Extracted data »
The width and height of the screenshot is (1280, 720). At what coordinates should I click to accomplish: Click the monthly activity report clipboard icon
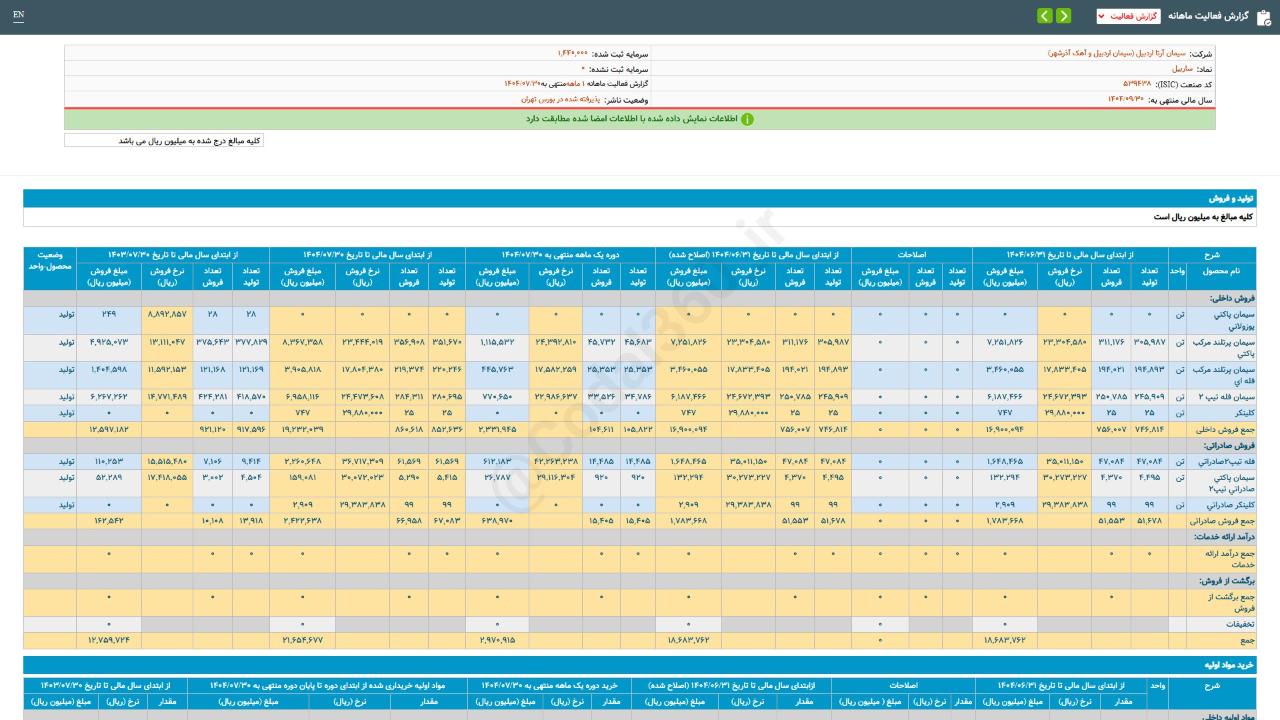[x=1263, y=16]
---
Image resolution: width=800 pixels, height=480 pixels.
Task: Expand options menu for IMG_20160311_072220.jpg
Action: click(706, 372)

Exercise requirements » Retype the listing, starting at the line that contains "The width and" and ending at the line that contains "[x=1263, y=16]", and omit the picture from your answer.

The reply »
The width and height of the screenshot is (1280, 720). At what coordinates should I click to accomplish: Click the monthly activity report clipboard icon
[x=1263, y=16]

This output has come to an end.